Five minutes pass….then ten, maybe even twenty before I sigh and open my eyes again. I roll over towards Mystery Girl in an attempt to...change something, anything to let my mind rest. I take in her face, the way that she twitches, ever so slightly while she sleeps. How I can see her eyes darting back and forth, underneath her eyelids. I stay like this for awhile, looking at her, taking her in while she sleeps. I find my eyelids drooping and smile to myself. Of course I can fall asleep now, I think as I drift off.
“Mia! Mia are you okay?!” John yells, I can hear him struggling against his ropes, but I just can’t bring myself to answer him.
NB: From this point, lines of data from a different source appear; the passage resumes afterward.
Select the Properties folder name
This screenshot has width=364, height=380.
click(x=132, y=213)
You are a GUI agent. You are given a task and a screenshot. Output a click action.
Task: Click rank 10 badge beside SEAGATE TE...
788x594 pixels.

Everything seems surreal, like nothing is happening and everything is happening at the same time.
“Mia please! Answer me!” John is all but begging me to say something anything, but I can’t. It’s like there’s a haze, I open my mouth to say something, but no sound comes out. I flex my hands hoping that they’ve come free, but the ropes are still achingly tight around my wrists. I can hear John struggling, and I can hear his boots scuffing against the floor.
“Mia, just give me something!” John is pleading, his voice full of desperation. I ball my hand into a fist and knock it against the floor. Only a small thump sounds, but John stops struggling.
“Mia?” John questions with trepidation. I knock again, trusting my actions but not my words. “Thank god,” John sighs, and I can hear the tension leaving his voice. My eyes are closed and I make sure to keep them that way, I don’t want to see what he’s done to my home. If I don’t open my eyes everything is how I remember it, everything’s still fine and nothing will have happened.
“Finally,” I hear John sigh as the soft thump of something falling to the floor makes its way to my ears. “I’m gonna get you out of there I promise Mia. Just give me a second and I’ll get you.” His words register, but little else does. Everything is still how it was, everything is fine nothing happened. Everything is fine nothing happened. Everything is-
“Mia!” John calls my name, and suddenly I realize he’s by my side. “Oh god, Mia.” John’s voice breaks and I can hear sadness and anger in it.
“Please,” My voice breaks on the single word. I swallow and take a second to lick my lips before I try again.
“Please, get these ropes off me.” My voice is uneven and horse, but John doesn’t hesitate. I feel his warm hands on my wrists and I flinch, unable to help myself.
“God Mia, I’m- I’m sorry,” John whispers as he frees my hands. My arms are free and it’s like a damn bursts. My eyes fly open, and the light blinds me a bit, but I can still make out John’s form. I practically lunge forward, and cling to him around the middle. He makes a soft sound, before his arms wrap around me as fiercely as mine are around him. It takes me some time before I realize that John’s shirt is wet and more time for me to realize why.
“It’s okay Mia, I’ll keep you safe,” I can barely hear John, his voice is muffled coming from behind my back. One of his hands move, and he strokes my hair like he used to when I was little and it makes me cry harder.
“I got you Mia,” John soothes, “I won’t let anything happen to you.”
“Promise?” I whisper pulling my face away from his chest only slightly.
“I promise Mia.” John answers hardly missing a beat, and there’s a sort of tone to his voice that I’ve never heard before. “As long as I’m here I won’t let anything happen to you.” And suddenly I feel safe again, I know as long as he’s here I’ll be safe.
My eyes open and I find myself back in the bunker, tears slowly making their way down my cheeks. It’s been awhile since I’ve woken up crying and it’s still as unsettling as it was last time it happened. I wipe my face, and resign myself to the fact that I won’t be able to get back to sleep. If I can’t sleep I might as well clean up this pigsty of a bunker.